:: What is expected ::
Return word for word the lines that begin with the one containing "coordinates (572, 581)." and run through the final line of the items, including both ends.

[[ Data shown, beginning ]]

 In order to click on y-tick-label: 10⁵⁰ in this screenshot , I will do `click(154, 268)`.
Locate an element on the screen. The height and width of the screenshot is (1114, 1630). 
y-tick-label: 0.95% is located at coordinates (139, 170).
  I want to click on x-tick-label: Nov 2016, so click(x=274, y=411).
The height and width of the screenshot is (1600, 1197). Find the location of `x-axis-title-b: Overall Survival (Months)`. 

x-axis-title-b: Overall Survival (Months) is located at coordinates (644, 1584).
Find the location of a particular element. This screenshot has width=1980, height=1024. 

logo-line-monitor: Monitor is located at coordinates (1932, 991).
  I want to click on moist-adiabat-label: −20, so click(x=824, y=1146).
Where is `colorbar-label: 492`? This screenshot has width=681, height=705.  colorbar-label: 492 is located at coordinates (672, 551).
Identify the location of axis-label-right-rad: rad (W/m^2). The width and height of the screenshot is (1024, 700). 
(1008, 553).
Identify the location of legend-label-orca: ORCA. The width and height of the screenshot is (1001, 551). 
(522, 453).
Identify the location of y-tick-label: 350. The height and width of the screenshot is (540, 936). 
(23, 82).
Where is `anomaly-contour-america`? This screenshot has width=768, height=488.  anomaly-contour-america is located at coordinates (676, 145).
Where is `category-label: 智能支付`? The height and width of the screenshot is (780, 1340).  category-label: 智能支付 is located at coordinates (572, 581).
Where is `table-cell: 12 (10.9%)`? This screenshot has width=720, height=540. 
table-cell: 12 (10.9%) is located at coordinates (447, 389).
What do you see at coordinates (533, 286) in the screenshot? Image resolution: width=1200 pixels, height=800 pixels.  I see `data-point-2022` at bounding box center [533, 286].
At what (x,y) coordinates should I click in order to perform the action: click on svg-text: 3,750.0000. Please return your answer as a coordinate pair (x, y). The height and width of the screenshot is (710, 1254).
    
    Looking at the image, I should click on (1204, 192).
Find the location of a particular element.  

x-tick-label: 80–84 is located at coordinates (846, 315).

[[ Data shown, end ]]

:: Response to this task ::
Where is `category-label: 智能支付`? The height and width of the screenshot is (780, 1340).  category-label: 智能支付 is located at coordinates (572, 581).
Where is `table-cell: 12 (10.9%)`? This screenshot has width=720, height=540. 
table-cell: 12 (10.9%) is located at coordinates (447, 389).
What do you see at coordinates (533, 286) in the screenshot? Image resolution: width=1200 pixels, height=800 pixels.  I see `data-point-2022` at bounding box center [533, 286].
At what (x,y) coordinates should I click in order to perform the action: click on svg-text: 3,750.0000. Please return your answer as a coordinate pair (x, y). The height and width of the screenshot is (710, 1254).
    
    Looking at the image, I should click on (1204, 192).
Find the location of a particular element.  

x-tick-label: 80–84 is located at coordinates (846, 315).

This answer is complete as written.